Tizian Pietà

  • Liebe Tamino-Kunstkenner, bevor ich mich auf die Suche mache, frage ich erstmal euch zwielichtige Audi- Waldis und Genossen:


    ich stand am Sonntag wieder einmal staunend vor Tizans letzem Wek der Pietà, aus der ich wohl mein Lebtag nciht schlau werde. Was ja nicht weiter schlimm,sondern sehr schön ist.
    Was ich aber doch gerne besser verstehen würde, sind die beiden Säulen mit den zähnefletschenden Löwen rechts und links auf denen "Moyse" und " Hellespontica" steht.
    Hat jemand eine Idee was diese beiden Aufschriften sagen wollen?


    F.Q.

  • Liebe Fairy,
    bin leider keine Kunsthistorikerin, aber ich dachte immer, die beiden Säulen ymbolisieren das Alte (Moses als Gesetzgeber) und Neue Testament. Mit Hellespontica kann ich aber leider auch nix anfangen..... ?(
    SChön, dass du wieder da bist! :]
    lg Severina :hello:

  • Die Inschriften "Moyses" und "Hellespontica" beziehen sich auf die beiden Statuen, die auf den beiden Löwenkapitellen "agieren": links Moses mit den Gesetzestafeln (auf den ja schon Severina richtig hingewiesen hat), rechts die sog. hellespontische Sibylle. Die Sibyllen waren ursprünglich antik-pagane Prophetinnen, deren Weissagungen seit den Anfängen der christlichen Religion auf Christus und seine Vita bezogen wurden. So haben sie auch Einzug in die christliche Bildtradition gehalten, am bekanntesten in der Sixtinischen Decke Michelangelos. Die hellespontische Sibylle ist im Gegensatz z.B. zur tiburtinischen aber nur selten dargestellt worden - warum Tizian sie hier augewählt hat, weiß ich auf Anhieb nicht.


    Moses und die Sibylle präfigurieren bzw. prophezeien Christus, deshalb sind sie als parallele Figuren dargestellt. Durch Christi Kreuzestod wird ja nach christlicher Auffassung das alte mosaische Gesetz außer Kraft gesetzt und durch die lex nova abgelöst - nach einer Formulierung von Paulus: die steinernen Tafeln (des Moses) weichen den fleischgewordenen Tafeln des Herzens (Christi). Dass die hellespontische Sibylle die Passion Christi weissagt, ist ja hinreichend dadurch deutlich gemacht, dass sie Kreuz und Dornenkrone trägt.
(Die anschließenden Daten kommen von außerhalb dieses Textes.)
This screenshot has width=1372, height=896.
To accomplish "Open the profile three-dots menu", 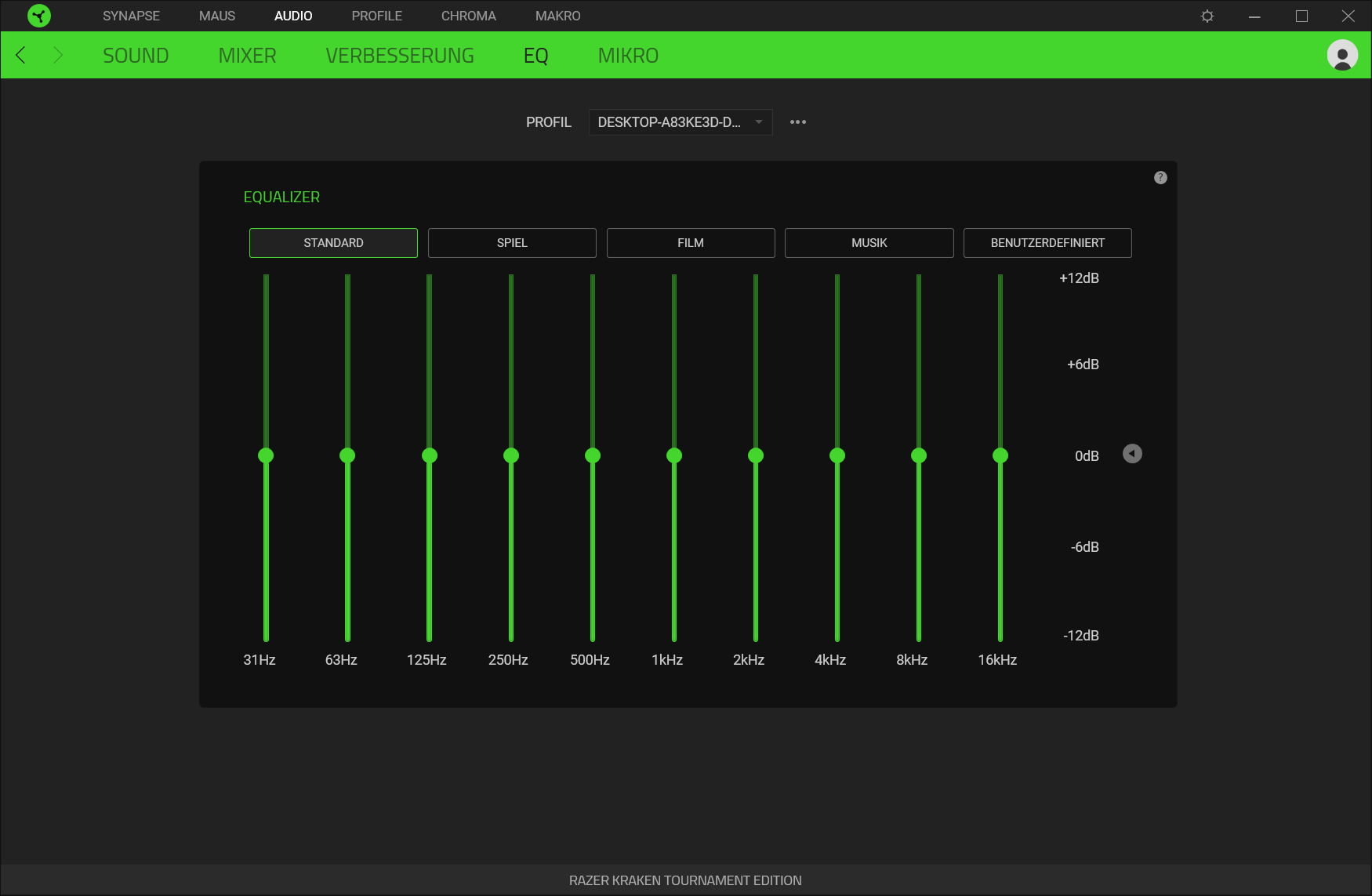I will click(x=798, y=122).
    Die Kombination des alttestamentlichen Moses und der antik-paganen Sibylle steht auch für die jüdischen und die antiken Wurzeln des Christentums (im übertragenen Sinne wohl auch: für die Wurzeln von Tizians Kunst). Beide sind gemäß ihrer präfigurierenden Funktion als Statuen dargestellt, also in einem anderen Realitätsmodus als die "gegenwärtigen" Trauernden rund um Christus - was spätestens seit dem 15. Jahrhundert ein beliebter Kniff ist, bei Tizian aber durch die extreme Lebendigkeit der Statuen konterkariert wird. Die Löwen, auf denen sie stehen, lassen sich vielfältig deuten, verweisen in Venedig aber immer auch auf den Markuslöwen.



    Viele Grüße


    Bernd

  • Grand merci- ich wusste doch gleich, dass ihr besser seid als alle Bibliotheken.
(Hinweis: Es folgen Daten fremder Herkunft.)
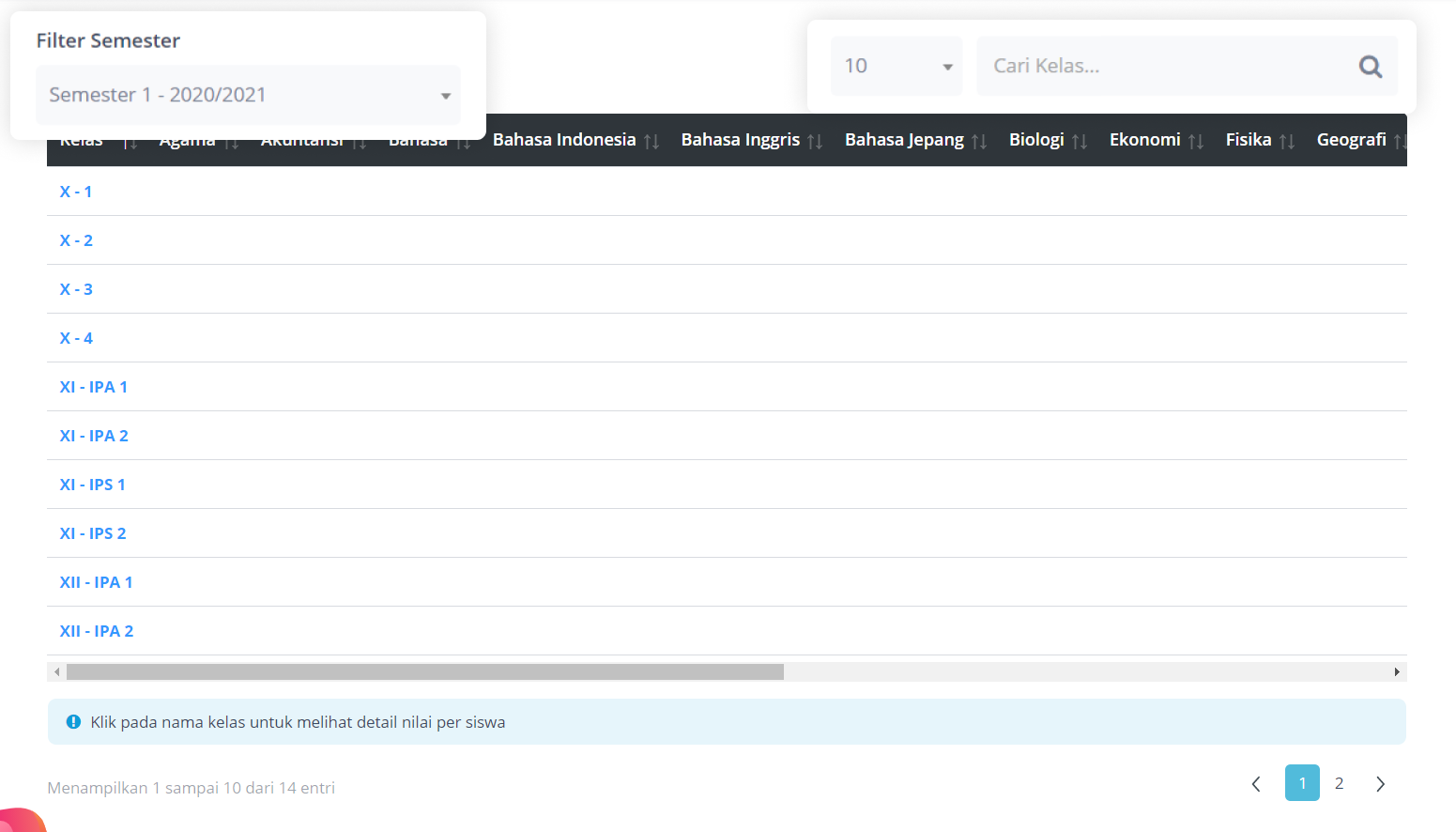Go to page 2 of results

click(1339, 783)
    Das mit Moses hatten wir uns zwar schon gedacht,aber bei deiser Bildkonstellation stand ic hziemlcih im Finstern.
    Aber man kennt ja gottseidank studierte Fachmänner und -frauen :]
    Ist das Gemälde eigentlich nun ganz vollendet und die düsteren bzw Nichtfarben dann genau so gewollt? Ich steh immerwieder vollerStaunen vor diesem mir so sehr modern erscheinenden Bild.
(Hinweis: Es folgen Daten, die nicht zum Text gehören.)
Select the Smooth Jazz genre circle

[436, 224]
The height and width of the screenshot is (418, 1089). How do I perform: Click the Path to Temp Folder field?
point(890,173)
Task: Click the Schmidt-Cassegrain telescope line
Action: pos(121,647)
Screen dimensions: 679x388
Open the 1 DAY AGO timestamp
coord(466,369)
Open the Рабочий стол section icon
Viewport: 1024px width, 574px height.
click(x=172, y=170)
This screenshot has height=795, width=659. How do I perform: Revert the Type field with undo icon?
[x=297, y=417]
    Liebe Sevi, eigentlich bin ich noch unterwegs- aber hatte heute mal einen Computer zur Hand. Von Dir vermisst zu werden,tut immer wieder gut :hello:


    F.Q.

  • Zitat

    Original von Fairy Queen
    Ist das Gemälde eigentlich nun ganz vollendet und die düsteren bzw Nichtfarben dann genau so gewollt? Ich steh immerwieder vollerStaunen vor diesem mir so sehr modern erscheinenden Bild.


    Liebe Fairy,


    die Frage hat man gestellt, seitdem das Gemälde existiert - und oft mit "nein" beantwortet, so dass auch nach Tizians Tod Ergänzungen vorgenommen wurden. Allerdings ist heute unumstritten, dass gerade das non finito, die bewusst fragmentarische Gestaltung eines Werks, zu den zentralen und "modernsten" Merkmalen von Tizians Spätwerk gehört.


    Die spezielle Farbigkeit (bzw. Nichtfarbigkeit) kennzeichnet Tizians Spätstil ja generell: vgl. etwa in Venedig selbst die Marter des Hl. Laurentius in der Gesuiti-Kirche (Nähe Fondamente Nuove) oder sonst z.B. die Dornenkrönung in der Alten Pinakothek in München.